Putting it all together:

\nabla \text{MSE}(\beta) = \frac{1}{n}(0 - 2X^TY + 2X^TX\beta) = \frac{2}{n}(X^TX\beta - X^TY)

At the optimum $\hat{\beta}$ , this equals zero:

X^TX\hat{\beta} - X^TY = 0 \implies \hat{\beta} = \frac{X^TY}{X^TX}

Given sets of points formatted into a matrix as we originally established, we can find good estimates for our coefficients!
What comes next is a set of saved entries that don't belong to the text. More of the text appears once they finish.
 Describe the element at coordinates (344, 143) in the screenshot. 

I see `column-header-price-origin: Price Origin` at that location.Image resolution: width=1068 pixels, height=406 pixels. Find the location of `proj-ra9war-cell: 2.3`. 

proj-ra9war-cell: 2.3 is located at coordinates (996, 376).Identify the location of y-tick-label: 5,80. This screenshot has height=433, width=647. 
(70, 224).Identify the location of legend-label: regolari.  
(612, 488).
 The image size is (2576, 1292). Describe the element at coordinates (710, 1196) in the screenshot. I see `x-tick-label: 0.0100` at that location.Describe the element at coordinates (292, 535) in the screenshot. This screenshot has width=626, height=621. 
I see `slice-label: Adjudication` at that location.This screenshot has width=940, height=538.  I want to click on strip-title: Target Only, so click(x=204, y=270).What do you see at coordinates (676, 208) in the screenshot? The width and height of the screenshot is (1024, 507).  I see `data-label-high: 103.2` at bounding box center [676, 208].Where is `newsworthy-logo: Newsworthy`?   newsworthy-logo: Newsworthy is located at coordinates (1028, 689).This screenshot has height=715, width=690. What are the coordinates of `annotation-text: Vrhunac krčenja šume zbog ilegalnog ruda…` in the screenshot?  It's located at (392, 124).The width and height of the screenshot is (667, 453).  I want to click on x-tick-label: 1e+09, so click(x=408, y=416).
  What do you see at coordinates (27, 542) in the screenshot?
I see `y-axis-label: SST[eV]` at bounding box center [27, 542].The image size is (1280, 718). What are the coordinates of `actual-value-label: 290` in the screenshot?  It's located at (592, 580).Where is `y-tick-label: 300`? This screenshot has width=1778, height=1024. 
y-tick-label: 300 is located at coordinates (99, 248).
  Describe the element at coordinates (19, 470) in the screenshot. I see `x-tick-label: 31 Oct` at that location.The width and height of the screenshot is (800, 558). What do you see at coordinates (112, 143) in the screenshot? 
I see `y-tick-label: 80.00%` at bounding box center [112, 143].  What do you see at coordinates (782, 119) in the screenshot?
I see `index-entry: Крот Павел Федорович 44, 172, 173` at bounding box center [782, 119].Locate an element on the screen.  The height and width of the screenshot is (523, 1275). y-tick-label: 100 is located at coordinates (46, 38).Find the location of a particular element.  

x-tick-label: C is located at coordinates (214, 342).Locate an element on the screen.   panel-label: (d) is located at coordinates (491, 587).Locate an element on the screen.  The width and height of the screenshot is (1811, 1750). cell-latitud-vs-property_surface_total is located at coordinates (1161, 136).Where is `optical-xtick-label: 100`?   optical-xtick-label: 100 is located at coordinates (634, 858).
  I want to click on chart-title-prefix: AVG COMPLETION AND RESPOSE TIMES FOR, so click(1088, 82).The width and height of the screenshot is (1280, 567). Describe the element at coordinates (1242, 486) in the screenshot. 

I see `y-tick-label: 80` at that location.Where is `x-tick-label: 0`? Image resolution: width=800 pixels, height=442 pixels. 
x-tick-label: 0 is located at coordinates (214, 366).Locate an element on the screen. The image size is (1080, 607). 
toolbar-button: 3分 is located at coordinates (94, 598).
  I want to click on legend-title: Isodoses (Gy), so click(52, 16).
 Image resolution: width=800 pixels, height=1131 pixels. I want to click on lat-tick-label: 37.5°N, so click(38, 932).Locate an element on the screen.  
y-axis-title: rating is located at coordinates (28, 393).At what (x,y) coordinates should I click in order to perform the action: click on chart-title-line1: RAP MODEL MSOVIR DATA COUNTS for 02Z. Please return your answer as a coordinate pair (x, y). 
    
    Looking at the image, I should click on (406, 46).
7. Multivariable and nonlinear extensions

The multivariable and nonlinear extensions use the same formula. For a quadratic model:

y_i = \beta_0 + \beta_1x_i + \beta_2x^2_i + \epsilon_i

We add another column for $x^2$ and another row for $\beta_2$ :

X = \begin{bmatrix}1 & x_1 & x^2_1\\1 & x_2 & x^2_2\\\vdots & \vdots & \vdots \\1 & x_n & x^2_n \end{bmatrix}, \quad \beta = \begin{bmatrix}\beta_0 \\\beta_1 \\\beta_2\end{bmatrix}

This $X$ matrix is called the design matrix. The order is arbitrary — you just need to make sure that the $X$ columns correspond with the rows of $\beta$ .

We can then go on to talk about properties of the hat matrix, fitted values, residuals, covariances, Gaussian noise, expectations, etc. — but that requires a stronger linear algebra prerequisite and will be saved for another article.